Often forgotten in the development rush, regularly updated XML sitemaps are essential in guaranteeing that search engines crawl all your content.
Here is Google on the subject:
Sitemaps are a way to tell Google about pages on your site we might not otherwise discover. In its simplest terms, a XML Sitemap—usually called Sitemap, with a capital S—is a list of the pages on your website. Creating and submitting a Sitemap helps make sure that Google knows about all the pages on your site, including URLs that may not be discoverable by Google’s normal crawling process…In addition, you can also use Sitemaps to provide Google with metadata about specific types of content on your site, including video, images, mobile, news, and software source code.

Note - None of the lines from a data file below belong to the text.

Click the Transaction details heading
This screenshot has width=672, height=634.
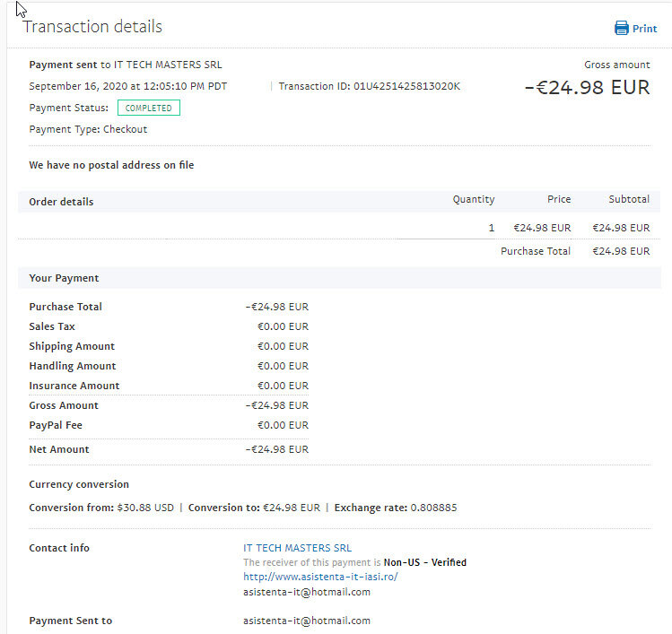[92, 27]
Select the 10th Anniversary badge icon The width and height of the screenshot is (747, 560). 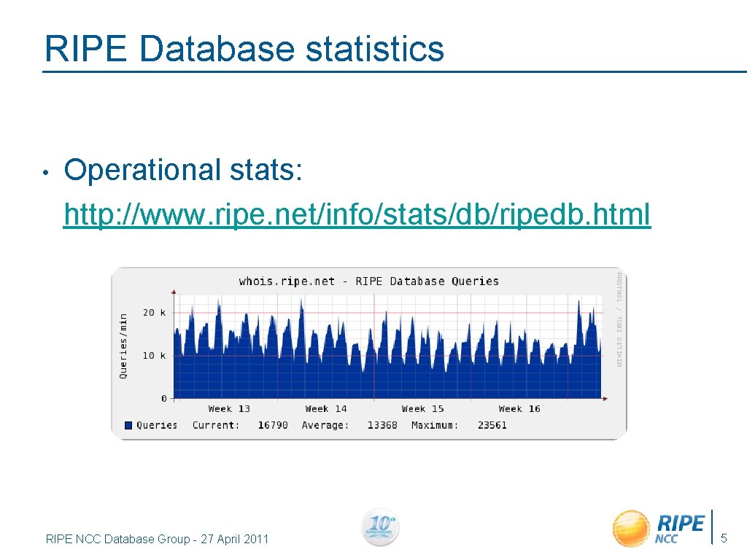tap(379, 527)
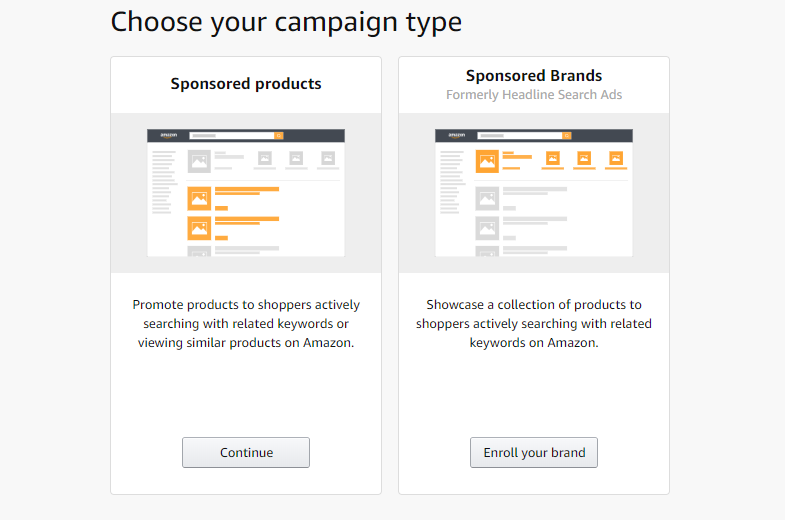The width and height of the screenshot is (785, 520).
Task: Click the large orange image icon in Sponsored Brands preview
Action: [x=487, y=161]
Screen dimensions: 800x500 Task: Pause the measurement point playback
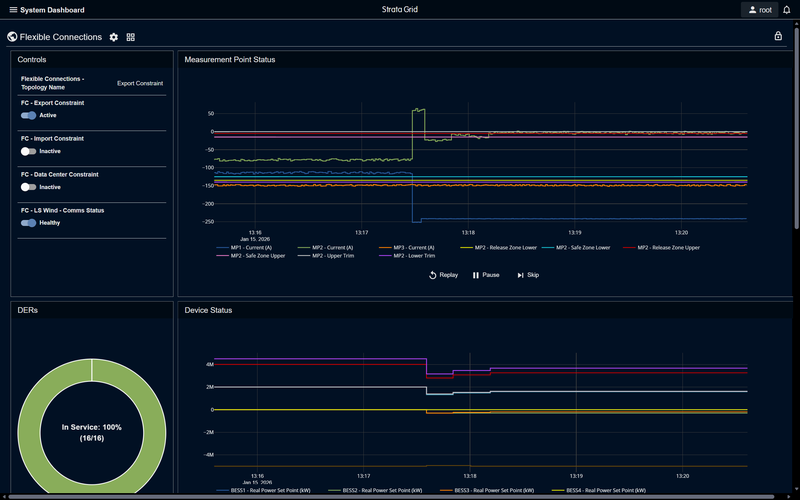tap(485, 275)
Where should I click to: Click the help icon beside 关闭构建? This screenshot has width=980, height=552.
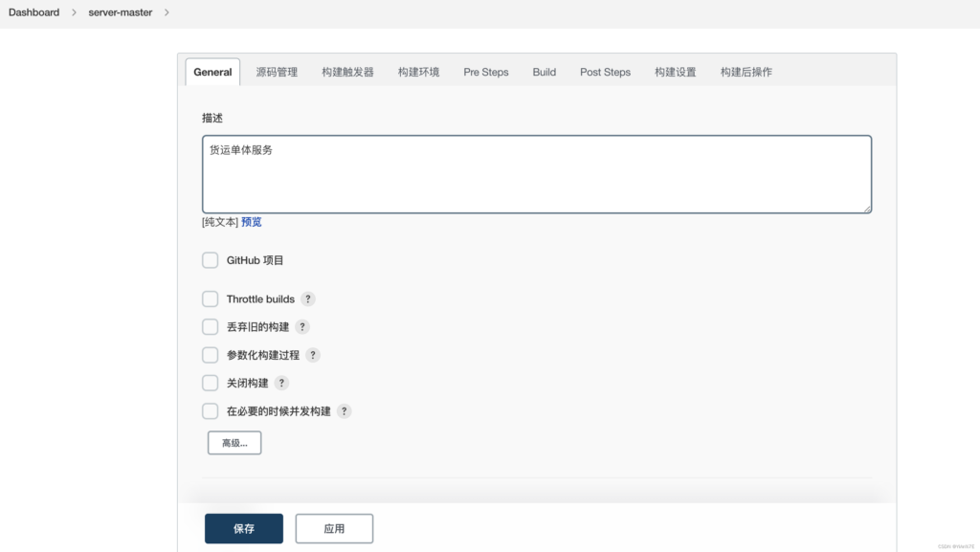tap(281, 383)
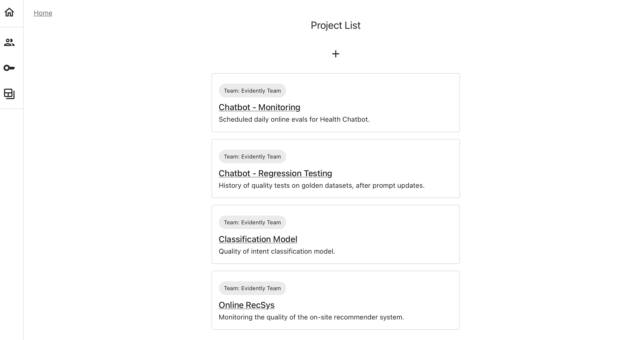
Task: Click team chip on Chatbot - Monitoring card
Action: tap(252, 91)
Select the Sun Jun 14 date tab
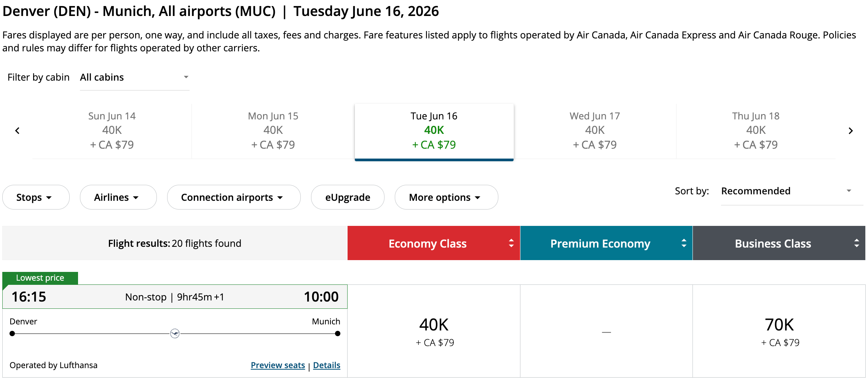 click(112, 130)
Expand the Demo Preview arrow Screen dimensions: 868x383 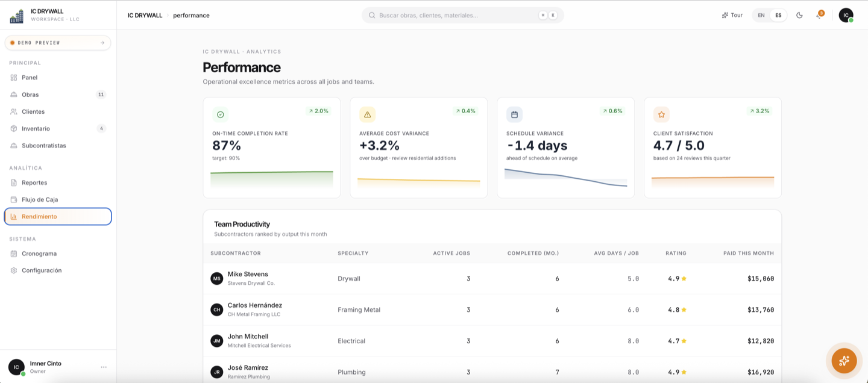coord(102,43)
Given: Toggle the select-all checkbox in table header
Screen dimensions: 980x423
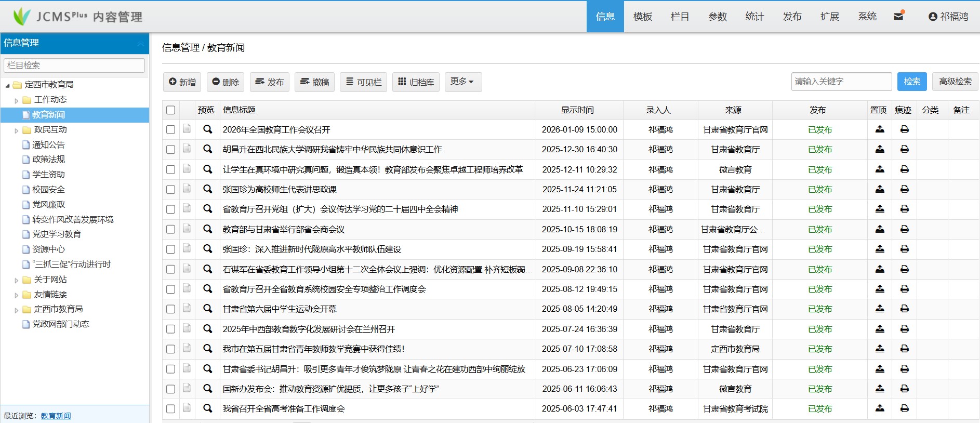Looking at the screenshot, I should point(170,110).
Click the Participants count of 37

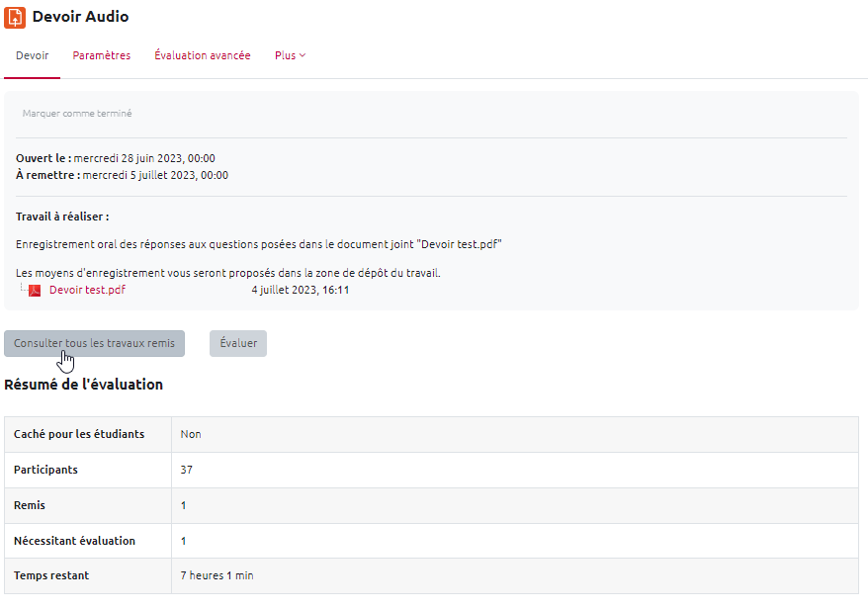(186, 470)
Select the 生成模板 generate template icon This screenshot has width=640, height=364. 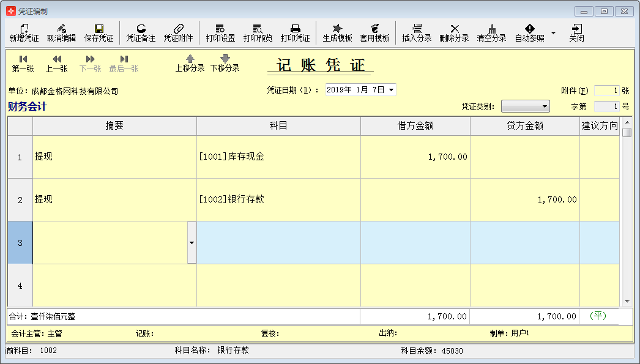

All good. And the major search engines like Google and Bing have agreed on a common format, so you only need to create one.
Creating a sitemap is easy. There are great plugins for most content management systems and some simple web-based creators. Here’s a list of Sitemap creation tools. If you want to see an example, here’s the sitemap for cjrogers.com. Or, if you want to test on your own site, XML Sitemaps will create one at no cost for sites with less that 500 URLs.
If you have a site with over 50,000 pages (and I certainly hope you do), break your sitemap into several mini-sitemaps by section and list the section sitemaps in your robots.txt file. Don’t have a robots.txt file? It’s just a text file that lists the sitemaps in this format:
sitemap: mysitemap1.xml
sitemap: mysitemap2.xml
It can also be used to tell seach engine crawlers to avoid or “disallow” some sections of your site. The robots.txt files are aren’t blocked and are visible on almost every site. Here’s CNN‘s and the New York Times.’